There are several limitations to this study. First, we used a subjective questionnaire to assess maternal exposure to pesticides during pregnancy instead of objective biomarkers like blood concentration, blood and urinary metabolites, and enzyme activities. Second, although the most sensitive period for the fetus by maternal exposure to pesticides is the end of pregnancy, the investigation period varied among subjects who were in their second or third trimester. Third, there was a lack of detailed information on the diagnosis of hyperbilirubinemia requiring treatment since pediatricians and obstetricians simply recorded the use or not of phototherapy during the neonatal period. There exist two indication criteria systems for phototherapy in Japan, with one evaluating total bilirubin and the other assessing unbound bilirubin. Both criteria are determined by birth weight and age.16,17 Although total and unbound bilirubin are positively correlated, unbound bilirubin often has relatively higher values depending on the state of the infant, such as preterm birth, hypoalbuminemia, or neonatal infection.31 The discrepancy between neonatal hyperbilirubinemia diagnostic criteria accuracy is presumably slight, but misclassifications causing a bias towards the null value must be acknowledged.
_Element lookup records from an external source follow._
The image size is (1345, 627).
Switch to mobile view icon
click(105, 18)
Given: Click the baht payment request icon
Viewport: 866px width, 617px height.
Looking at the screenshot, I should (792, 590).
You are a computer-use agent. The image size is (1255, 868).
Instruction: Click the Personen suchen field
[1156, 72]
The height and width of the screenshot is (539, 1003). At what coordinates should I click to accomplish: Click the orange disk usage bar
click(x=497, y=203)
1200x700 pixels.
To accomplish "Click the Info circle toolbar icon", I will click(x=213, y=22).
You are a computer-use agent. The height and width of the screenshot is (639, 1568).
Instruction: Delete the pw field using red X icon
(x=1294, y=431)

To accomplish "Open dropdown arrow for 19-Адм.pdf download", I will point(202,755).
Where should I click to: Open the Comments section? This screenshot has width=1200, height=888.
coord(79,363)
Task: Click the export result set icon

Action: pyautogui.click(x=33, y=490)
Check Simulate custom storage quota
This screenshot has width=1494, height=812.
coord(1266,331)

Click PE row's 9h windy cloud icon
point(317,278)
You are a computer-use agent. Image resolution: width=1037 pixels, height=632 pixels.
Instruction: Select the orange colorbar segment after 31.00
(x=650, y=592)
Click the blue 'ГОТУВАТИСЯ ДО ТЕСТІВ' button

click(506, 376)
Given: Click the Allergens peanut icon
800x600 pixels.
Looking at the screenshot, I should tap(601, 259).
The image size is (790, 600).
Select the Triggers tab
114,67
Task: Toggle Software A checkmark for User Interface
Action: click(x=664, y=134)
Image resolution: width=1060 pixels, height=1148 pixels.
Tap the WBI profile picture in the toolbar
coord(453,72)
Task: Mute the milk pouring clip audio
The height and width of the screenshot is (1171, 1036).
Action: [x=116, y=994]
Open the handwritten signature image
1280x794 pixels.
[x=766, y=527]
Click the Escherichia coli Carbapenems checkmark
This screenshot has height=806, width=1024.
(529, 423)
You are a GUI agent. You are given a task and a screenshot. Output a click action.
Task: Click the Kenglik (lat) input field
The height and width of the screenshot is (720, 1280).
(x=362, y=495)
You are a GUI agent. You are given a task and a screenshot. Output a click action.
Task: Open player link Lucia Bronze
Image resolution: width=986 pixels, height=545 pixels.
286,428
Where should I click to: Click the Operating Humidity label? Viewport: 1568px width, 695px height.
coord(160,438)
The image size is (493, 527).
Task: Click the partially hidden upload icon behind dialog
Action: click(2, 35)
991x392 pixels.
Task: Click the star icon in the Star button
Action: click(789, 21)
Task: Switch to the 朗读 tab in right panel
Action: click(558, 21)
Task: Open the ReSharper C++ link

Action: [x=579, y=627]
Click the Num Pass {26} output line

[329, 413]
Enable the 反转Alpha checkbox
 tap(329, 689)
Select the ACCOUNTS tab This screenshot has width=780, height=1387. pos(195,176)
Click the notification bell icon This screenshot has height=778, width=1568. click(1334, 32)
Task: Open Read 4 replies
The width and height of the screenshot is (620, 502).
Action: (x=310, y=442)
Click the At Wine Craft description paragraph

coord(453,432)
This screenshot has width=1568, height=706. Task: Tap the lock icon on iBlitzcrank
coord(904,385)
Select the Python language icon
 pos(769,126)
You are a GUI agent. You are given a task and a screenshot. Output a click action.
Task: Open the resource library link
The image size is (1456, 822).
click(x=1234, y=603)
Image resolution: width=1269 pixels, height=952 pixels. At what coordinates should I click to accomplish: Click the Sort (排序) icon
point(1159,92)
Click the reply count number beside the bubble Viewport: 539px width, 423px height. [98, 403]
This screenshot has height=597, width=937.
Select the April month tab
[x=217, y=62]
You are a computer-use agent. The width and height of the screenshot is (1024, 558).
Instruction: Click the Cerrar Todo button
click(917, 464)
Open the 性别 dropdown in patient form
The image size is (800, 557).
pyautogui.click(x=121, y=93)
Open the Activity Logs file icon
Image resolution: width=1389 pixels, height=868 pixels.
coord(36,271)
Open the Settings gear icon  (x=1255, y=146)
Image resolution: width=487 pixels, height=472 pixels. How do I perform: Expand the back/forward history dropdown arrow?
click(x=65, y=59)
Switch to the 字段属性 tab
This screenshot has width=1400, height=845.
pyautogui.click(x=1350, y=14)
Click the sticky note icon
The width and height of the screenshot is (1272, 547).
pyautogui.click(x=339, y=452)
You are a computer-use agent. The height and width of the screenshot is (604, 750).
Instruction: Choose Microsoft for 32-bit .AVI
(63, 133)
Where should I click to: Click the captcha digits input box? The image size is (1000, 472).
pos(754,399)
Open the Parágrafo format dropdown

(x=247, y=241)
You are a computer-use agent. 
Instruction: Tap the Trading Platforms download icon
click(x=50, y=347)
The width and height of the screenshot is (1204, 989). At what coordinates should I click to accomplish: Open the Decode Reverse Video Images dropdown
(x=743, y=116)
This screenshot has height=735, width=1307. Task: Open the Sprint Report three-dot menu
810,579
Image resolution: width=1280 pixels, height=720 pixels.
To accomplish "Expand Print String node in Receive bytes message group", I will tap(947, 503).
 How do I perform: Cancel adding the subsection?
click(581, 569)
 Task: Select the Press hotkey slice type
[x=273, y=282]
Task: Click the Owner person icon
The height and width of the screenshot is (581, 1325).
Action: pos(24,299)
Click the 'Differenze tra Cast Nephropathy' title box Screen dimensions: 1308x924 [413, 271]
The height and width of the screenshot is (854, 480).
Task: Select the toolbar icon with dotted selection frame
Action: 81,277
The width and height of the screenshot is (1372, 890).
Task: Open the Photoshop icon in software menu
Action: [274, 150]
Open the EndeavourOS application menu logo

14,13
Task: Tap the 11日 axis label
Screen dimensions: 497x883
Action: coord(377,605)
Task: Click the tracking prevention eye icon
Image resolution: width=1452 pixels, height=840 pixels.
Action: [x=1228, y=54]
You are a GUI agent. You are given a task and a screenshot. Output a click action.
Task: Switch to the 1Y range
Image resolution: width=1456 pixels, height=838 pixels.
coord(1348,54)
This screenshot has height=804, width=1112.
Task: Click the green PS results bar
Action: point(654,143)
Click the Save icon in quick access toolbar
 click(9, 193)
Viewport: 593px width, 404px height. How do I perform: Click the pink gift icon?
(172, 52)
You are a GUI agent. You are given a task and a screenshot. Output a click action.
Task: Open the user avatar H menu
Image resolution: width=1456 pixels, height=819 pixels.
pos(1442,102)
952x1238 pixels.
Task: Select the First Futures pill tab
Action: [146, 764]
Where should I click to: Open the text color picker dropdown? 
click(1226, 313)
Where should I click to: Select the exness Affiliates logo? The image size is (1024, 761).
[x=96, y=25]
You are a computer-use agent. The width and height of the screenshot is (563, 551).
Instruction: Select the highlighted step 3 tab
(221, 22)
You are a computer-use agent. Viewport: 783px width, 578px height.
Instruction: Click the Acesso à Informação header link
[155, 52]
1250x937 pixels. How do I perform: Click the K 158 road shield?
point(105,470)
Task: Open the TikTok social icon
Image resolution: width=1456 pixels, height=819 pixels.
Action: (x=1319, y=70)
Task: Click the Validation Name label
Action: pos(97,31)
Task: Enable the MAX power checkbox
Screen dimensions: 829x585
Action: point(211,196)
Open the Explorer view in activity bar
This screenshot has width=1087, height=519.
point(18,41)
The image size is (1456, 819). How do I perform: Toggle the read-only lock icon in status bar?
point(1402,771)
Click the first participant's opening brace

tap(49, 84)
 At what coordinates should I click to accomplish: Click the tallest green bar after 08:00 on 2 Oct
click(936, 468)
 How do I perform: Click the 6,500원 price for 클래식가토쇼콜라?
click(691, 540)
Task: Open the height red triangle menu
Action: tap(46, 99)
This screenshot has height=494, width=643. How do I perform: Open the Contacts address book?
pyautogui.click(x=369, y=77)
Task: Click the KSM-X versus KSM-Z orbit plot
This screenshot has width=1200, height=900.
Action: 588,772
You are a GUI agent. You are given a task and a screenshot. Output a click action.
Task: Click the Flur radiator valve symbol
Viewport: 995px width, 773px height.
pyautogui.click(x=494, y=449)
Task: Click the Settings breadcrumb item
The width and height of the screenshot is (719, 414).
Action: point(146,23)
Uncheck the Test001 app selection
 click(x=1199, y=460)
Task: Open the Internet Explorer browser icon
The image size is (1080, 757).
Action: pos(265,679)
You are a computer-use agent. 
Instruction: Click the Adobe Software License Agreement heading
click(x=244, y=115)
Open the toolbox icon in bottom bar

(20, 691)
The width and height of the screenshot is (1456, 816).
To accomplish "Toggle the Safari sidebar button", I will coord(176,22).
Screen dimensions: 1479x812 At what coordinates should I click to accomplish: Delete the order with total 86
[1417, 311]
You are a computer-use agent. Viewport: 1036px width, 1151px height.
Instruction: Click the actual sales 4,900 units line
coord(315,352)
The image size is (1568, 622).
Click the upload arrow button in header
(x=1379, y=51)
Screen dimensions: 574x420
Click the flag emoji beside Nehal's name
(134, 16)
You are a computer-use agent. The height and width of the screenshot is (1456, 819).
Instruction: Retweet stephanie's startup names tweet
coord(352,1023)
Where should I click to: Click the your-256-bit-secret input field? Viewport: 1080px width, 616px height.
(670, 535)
In the JECS protocol, misclassifications were deemed to be equal for exposures to environmental toxins because the assessors were blinded to the exposure measurements.32

In conclusion, we examined for associations of maternal exposure to insecticides or repellents on clinically relevant neonatal hyperbilirubinemia using the data from a large nationwide birth cohort study in Japan. Our results suggest that more frequent use of indoor insecticide spray can slightly increase the risk of this complication. Further studies are required to elucidate the mechanisms underlying the effects of maternal use of indoor insecticide spray and spray- or lotion-type insect repellents on hyperbilirubinemia and other neonatal disorders and protective effects for oxidative stress by taking vitamin supplements on living organisms.